EUROS Newsroom · 1h ago · 1 min read · 🇨🇳 China
Peninsula owner, SF Holding win Hong Kong captive insurers

The licensing of captive insurance units for a luxury hotel group and SF Holding underscores Hong Kong's push to become a risk management hub while letting the firms retain premium income.

The Hongkong and Shanghai Hotels and SF Holding have established captive insurance units in Hong Kong, marking a notable expansion of the city's specialized insurance market.

A captive insurer is formed by a parent company to provide insurance protection for all firms within its corporate group. This mechanism helps manage risks more effectively and allows the group to retain profits that would otherwise be paid out to an external commercial insurer.

For investors, the creation of these entities signals a deliberate effort by major corporates to optimise capital allocation and reduce ongoing third-party costs. The Hongkong and Shanghai Hotels’ unit is structurally unique as Hong Kong's first captive insurer to underwrite property damage and business interruption risks as its sole line of business.

“It enhances our risk management capabilities and takes our company to the next level in supporting our long-term growth,” said Benjamin Vuchot, CEO of The Hongkong and Shanghai Hotels. “As a Hong Kong-based company with over 160 years of heritage, we are proud to contribute to the city’s development as a global risk management centre.”

The dual licensing also represents a tangible regulatory victory for Hong Kong's financial services sector. Policymakers have been working to attract this specific type of corporate business to diversify the city's economy beyond traditional banking and asset management.

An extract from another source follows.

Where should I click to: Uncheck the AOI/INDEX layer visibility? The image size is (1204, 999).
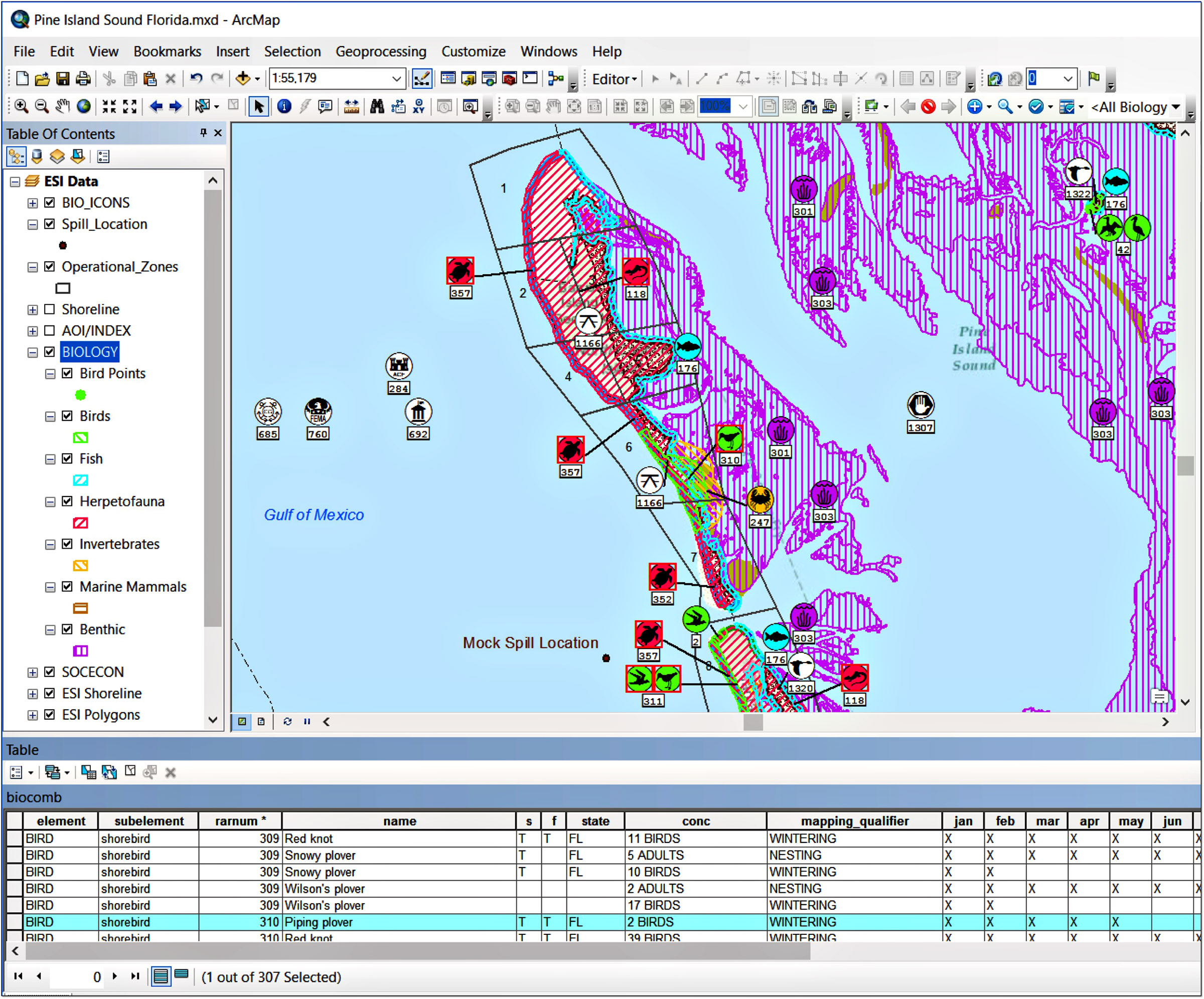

“The arrival of the two captive insurers bears testimony to the successful execution of our strategy of developing Hong Kong into a leading risk management centre,” said Clement Cheung Wan-ching, CEO of the Insurance Authority.

SF Holding joins the luxury hospitality brand in leveraging this specific financial structure. By utilizing a captive, the group can directly underwrite risks across its various subsidiaries rather than outsourcing them to the commercial market.

The arrival of these new units indicates a maturing approach to corporate risk financing in the region. It establishes a precedent that other Asian conglomerates may follow to keep insurance capital strictly in-house.